Looking for an easy way to dress up a cheese plate, a sandwich or a boring piece of meat? A few spoonfuls of chutney can take your plate from tired to inspired.

Chutneys have traveled the globe, from India to Europe to the Caribbean and the States, as savory accompaniments to curries, roasted meats and fish, and more.

Indian chutneys, meant to accompany curries, tend to be very hot and runny, and they do not contain sugar or vinegar. Western-style chutneys consist of fruit, sugar, vinegar and spices, cooked down into a thick sauce, and with a good balance between spicy and sweet. They can be served warm, cold or at room temperature.

Helena Williams, chef/owner of Smedly’s GastroCafe in Fells Point, makes a variety of chutneys in small batches to serve her customers. “I go for hot and sweet, not tangy and sweet,” she said. She adds lemon or lime juice instead of vinegar, and plenty of diced peppers.

“A bit of fresh, homemade chutney brings back summer fruit flavors, even on a cold winter day,” said Williams. “And because chutney keeps well if refrigerated, I generally make several batches.”

Padma Lakshmi, cookbook author and host of the reality series “Top Chef,” talks about the addictive power of chutneys in her most recent book, “Tangy Tart Hot & Sweet.” She is in talks to produce her own line of chutneys, according to her publicist.

Oliver Turner, director of marketing for the family-owned Virginia Chutney Co., has seen chutneys grow in popularity. The company’s sales have doubled every year since the company launched in 2003. “If we’ve been successful, it has been because of the burgeoning cheese market,” Turner said. “And the local food movement has helped.”

Virginia Chutney Co. makes half-a-dozen varieties of chutney, some of which can be found at Baltimore-area Whole Foods markets, in the cheese section.

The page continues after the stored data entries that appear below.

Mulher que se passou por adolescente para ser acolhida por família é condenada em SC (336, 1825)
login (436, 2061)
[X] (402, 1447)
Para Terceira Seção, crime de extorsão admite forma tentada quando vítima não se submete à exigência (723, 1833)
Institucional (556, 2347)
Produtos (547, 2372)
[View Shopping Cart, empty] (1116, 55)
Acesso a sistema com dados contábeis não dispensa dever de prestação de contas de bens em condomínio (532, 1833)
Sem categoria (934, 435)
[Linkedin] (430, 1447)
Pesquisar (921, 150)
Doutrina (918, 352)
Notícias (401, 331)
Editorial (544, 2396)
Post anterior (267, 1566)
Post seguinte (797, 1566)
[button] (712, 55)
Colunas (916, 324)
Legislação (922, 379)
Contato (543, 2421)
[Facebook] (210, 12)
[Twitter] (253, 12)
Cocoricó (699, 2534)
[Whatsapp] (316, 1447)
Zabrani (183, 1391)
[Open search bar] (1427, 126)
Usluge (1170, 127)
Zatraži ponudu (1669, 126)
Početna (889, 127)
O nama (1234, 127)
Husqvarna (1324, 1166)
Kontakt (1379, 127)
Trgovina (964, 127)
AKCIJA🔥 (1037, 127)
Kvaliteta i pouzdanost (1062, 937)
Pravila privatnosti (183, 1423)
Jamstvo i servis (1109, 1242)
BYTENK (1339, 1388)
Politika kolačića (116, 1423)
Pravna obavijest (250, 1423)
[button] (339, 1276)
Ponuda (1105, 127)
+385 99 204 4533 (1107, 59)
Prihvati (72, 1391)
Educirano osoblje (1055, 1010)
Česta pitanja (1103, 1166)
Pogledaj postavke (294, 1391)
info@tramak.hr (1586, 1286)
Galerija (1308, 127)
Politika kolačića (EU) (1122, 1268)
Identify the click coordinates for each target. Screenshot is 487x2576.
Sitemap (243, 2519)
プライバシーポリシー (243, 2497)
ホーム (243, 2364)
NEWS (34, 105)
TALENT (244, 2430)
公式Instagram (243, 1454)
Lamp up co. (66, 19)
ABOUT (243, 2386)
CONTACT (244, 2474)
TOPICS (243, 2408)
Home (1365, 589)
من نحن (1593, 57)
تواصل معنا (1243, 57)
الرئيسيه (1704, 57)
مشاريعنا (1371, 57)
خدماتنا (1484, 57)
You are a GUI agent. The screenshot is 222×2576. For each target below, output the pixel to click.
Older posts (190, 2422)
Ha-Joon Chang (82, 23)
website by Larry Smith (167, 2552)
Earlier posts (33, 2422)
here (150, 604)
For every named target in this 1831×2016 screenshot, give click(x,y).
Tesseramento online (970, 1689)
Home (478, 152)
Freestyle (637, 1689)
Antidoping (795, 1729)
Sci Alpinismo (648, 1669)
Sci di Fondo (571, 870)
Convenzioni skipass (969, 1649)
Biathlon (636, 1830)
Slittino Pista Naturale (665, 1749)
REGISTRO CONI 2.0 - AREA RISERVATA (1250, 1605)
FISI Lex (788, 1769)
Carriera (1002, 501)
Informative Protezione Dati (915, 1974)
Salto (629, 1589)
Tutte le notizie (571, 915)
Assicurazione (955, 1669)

Chutneys best complement cheddar, Gouda and brie cheeses, said Turner. He also likes to spread a layer of chutney atop a piece of roast pork, chicken or salmon for the last few moments of cooking to create a flavorful glaze.

Cranberry fig chutney

1 12-ounce bag cranberries

1 8-ounce package dried Calimyrna figs, sliced

1 small onion, chopped

1/2 small lemon, chopped (discard seeds)

2 tablespoons peeled, minced ginger

1 cup packed brown sugar

1 cup water

1/3 cup vinegar

1/2 teaspoon salt

1/4 teaspoon coarsely ground black pepper

Place all ingredients in nonreactive 3-quart saucepan. Heat to boiling over high heat. Reduce heat and simmer, stirring occasionally, about 30 minutes or until thickened. Cover tightly and refrigerate until well chilled. Use within two weeks.